For the reasons articulated above, we think more work is needed to identify trends promoting global health security and to examine underlying conditions that contribute to or detract from favorable health security conditions. Metrics also are needed to identify areas in greatest need of improvement and to create political incentives for health security investments. A global health security index that is informed by international expert judgment, measured by a nongovernmental entity, and made publicly available could highlight current needs and add momentum to existing global health security efforts.
In preparation for this work, we have spent almost two years researching this topic and have learned that indices can be important tools in measuring and motivating progress. There is much evidence in the literature that national and international indices are influential in affecting government decision making. Policymakers tend to rely on these tools because decision-making processes that rely on indices can be presented as efficient, consistent, legitimate, transparent, scientific, and impartial. They also are relatively easy for the public to interpret.
Social science researchers have determined that indices tend to motivate policymakers to respond via three complementary mechanisms. First, indices can influence governments through the creation of international pressures (e.g., credit-rating agencies may respond to a country’s ranking in an international corruption index). Second, they can influence domestic political pressures (e.g., via mobilization of advocacy groups). Even the anticipation of negative publicity can prompt governments to review and modify domestic policies. Third, indices can have reputational effects on individuals or groups of policymakers and can motivate change through peer pressure.
We also have direct, favorable experiences in creating an index related to this topic. For several years our center director, Tom Inglesby, has been involved in the creation of the National Health Security Preparedness Index, which measures US states’ progress in preparing for, preventing, and responding to potential health incidents. Tom will bring to our team his experiences in developing and refining the NHSPI, which is now in its fourth iteration.
Why this team?
This effort will be jointly led by our Center and NTI, and developed with help from EIU.
NTI works to protect our lives, environment, and quality of life now and for future generations. They work to prevent catastrophic attacks with weapons of mass destruction and disruption (WMDD)—nuclear, biological, radiological, chemical, and cyber. Founded in 2001 by former U.S. Senator Sam Nunn and philanthropist Ted Turner, NTI is guided by a prestigious, international board of directors. Sam Nunn serves as chief executive officer; Des Browne is vice chairman; and Joan Rohlfing serves as president.
Economist Intelligence Unit (EIU) is the research arm of The Economist Group, publisher of The Economist. As the world’s leading provider of country intelligence, it helps governments, institutions, and businesses by providing timely, reliable, and impartial analysis of economic and development strategies. Through its public policy practice, the EIU provides evidence-based research for policymakers and stakeholders who are seeking measureable outcomes, in fields ranging from gender and finance to energy and technology. It conducts research through interviews, regulatory analysis, quantitative modeling, and forecasting, and it displays the results using interactive data visualization tools. Through a global network of more than 350 analysts and contributors, the EIU continuously assesses and forecasts political, economic, and business conditions in more than 200 countries.

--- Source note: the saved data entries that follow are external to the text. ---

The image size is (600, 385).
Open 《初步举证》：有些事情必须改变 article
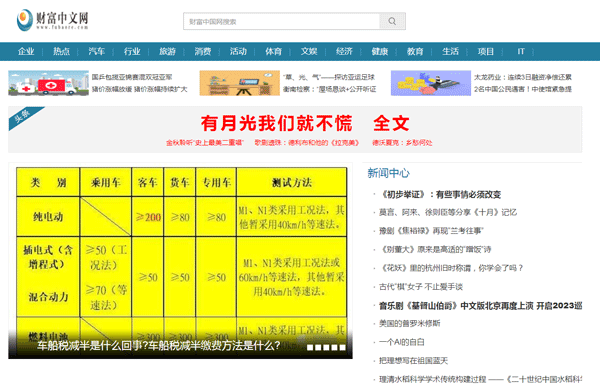[x=440, y=194]
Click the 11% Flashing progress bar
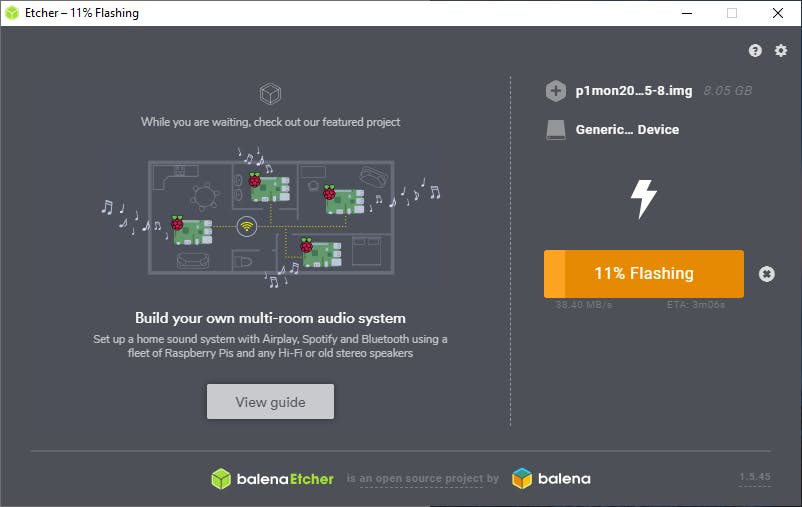This screenshot has height=507, width=802. coord(643,274)
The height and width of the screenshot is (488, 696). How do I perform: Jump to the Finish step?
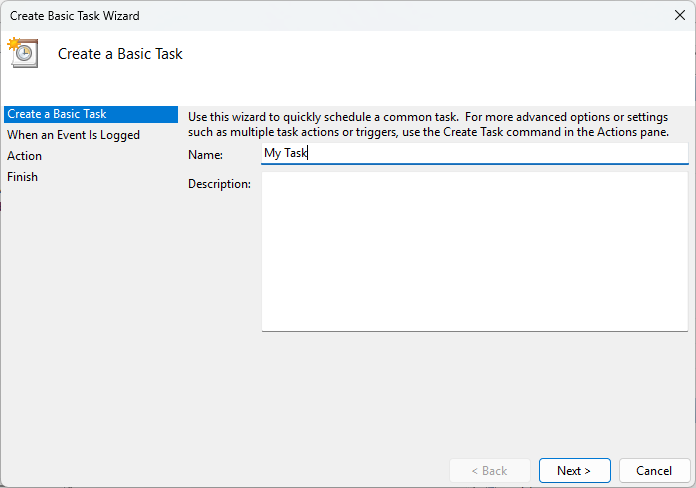pos(22,177)
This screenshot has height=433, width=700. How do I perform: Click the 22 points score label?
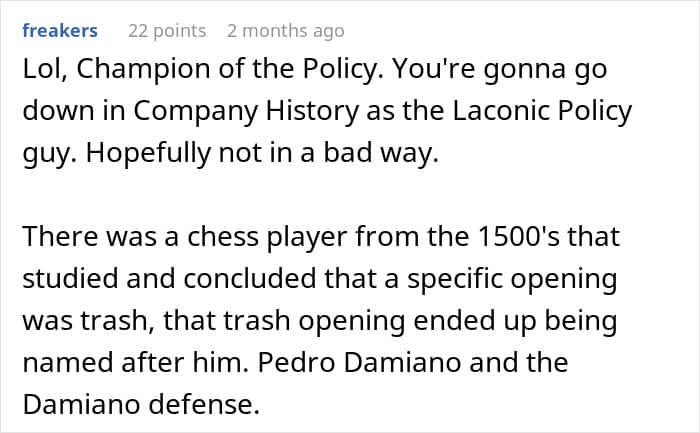(167, 31)
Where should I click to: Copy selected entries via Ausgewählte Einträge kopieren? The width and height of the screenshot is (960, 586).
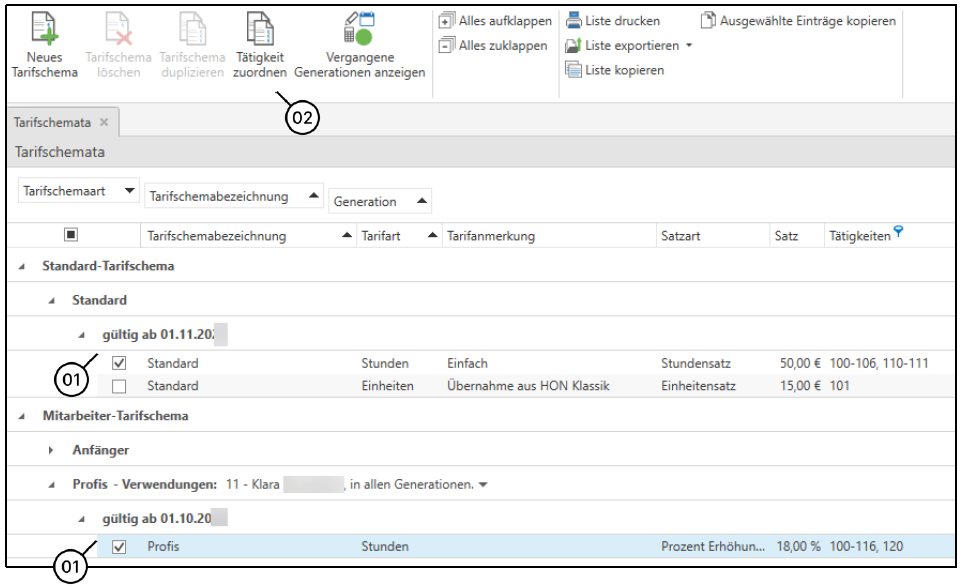coord(708,21)
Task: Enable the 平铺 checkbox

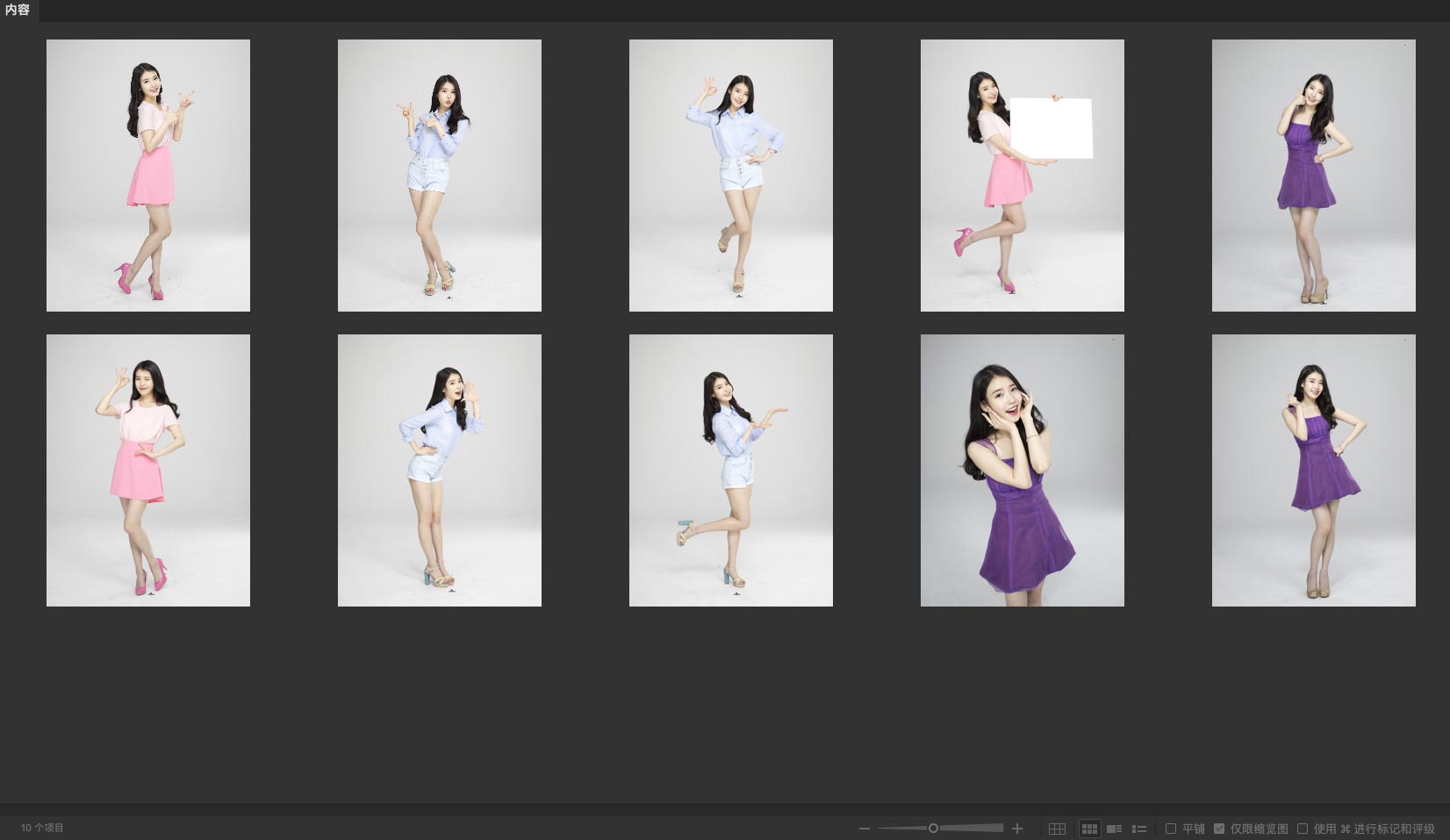Action: click(x=1171, y=829)
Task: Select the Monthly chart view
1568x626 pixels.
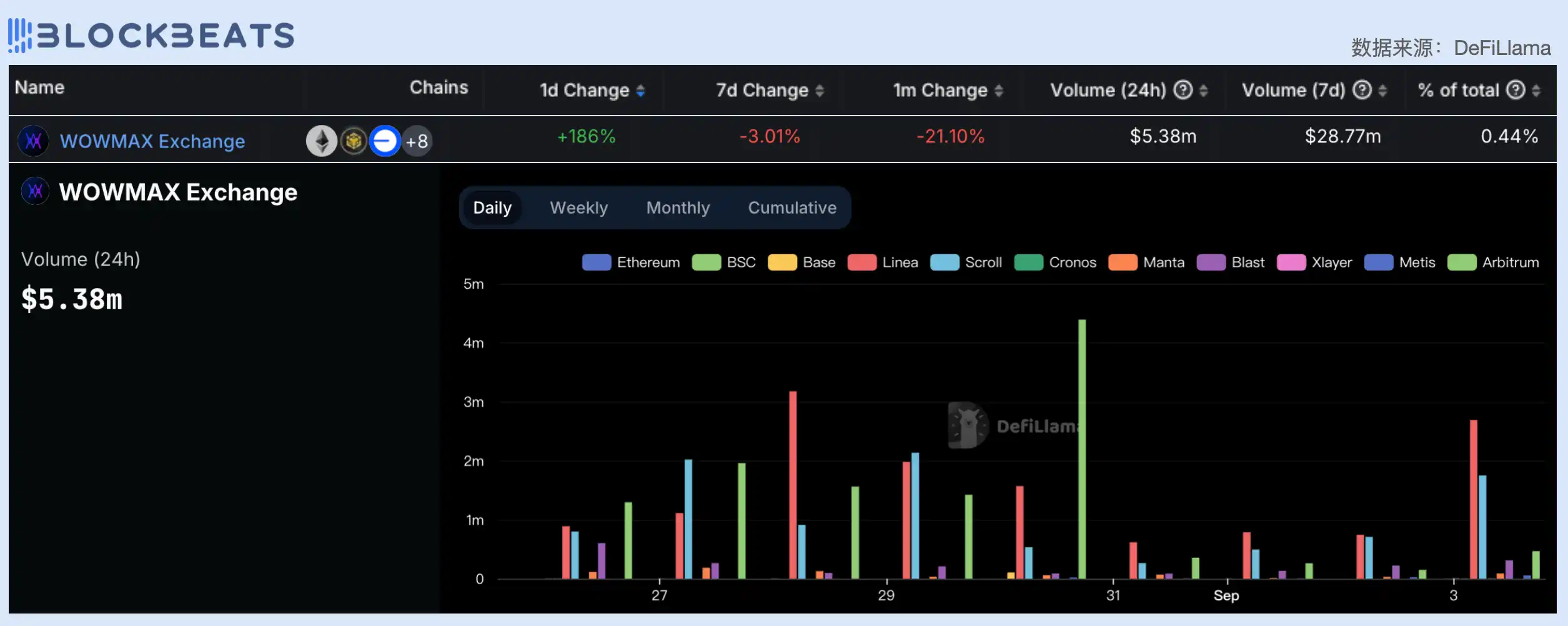Action: [678, 208]
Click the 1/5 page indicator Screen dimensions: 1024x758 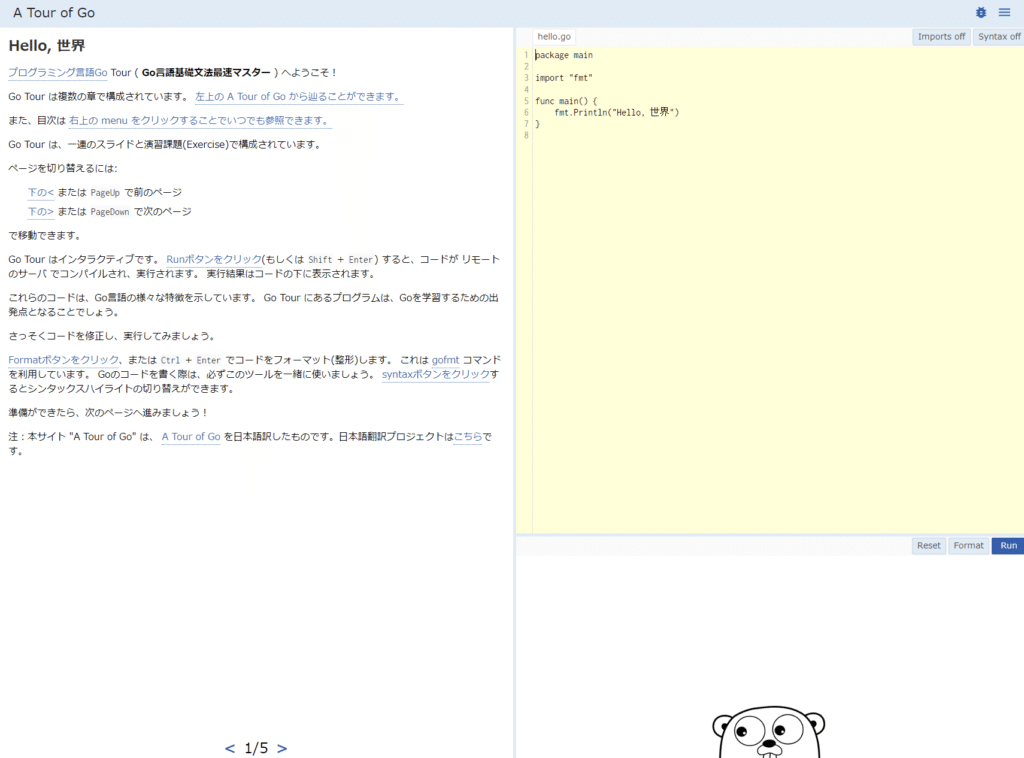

NTI and EIU make for expert partners on this project, as we intend to build on their experience and success in developing the NTI Nuclear Security Index. Created in 2012, this first-of-its-kind resource is designed to encourage governments to take actions and build confidence in the security of their nuclear materials. Now in its third edition, the NTI Index is recognized as the premiere resource and tool for tracking progress on nuclear security and identifying priorities.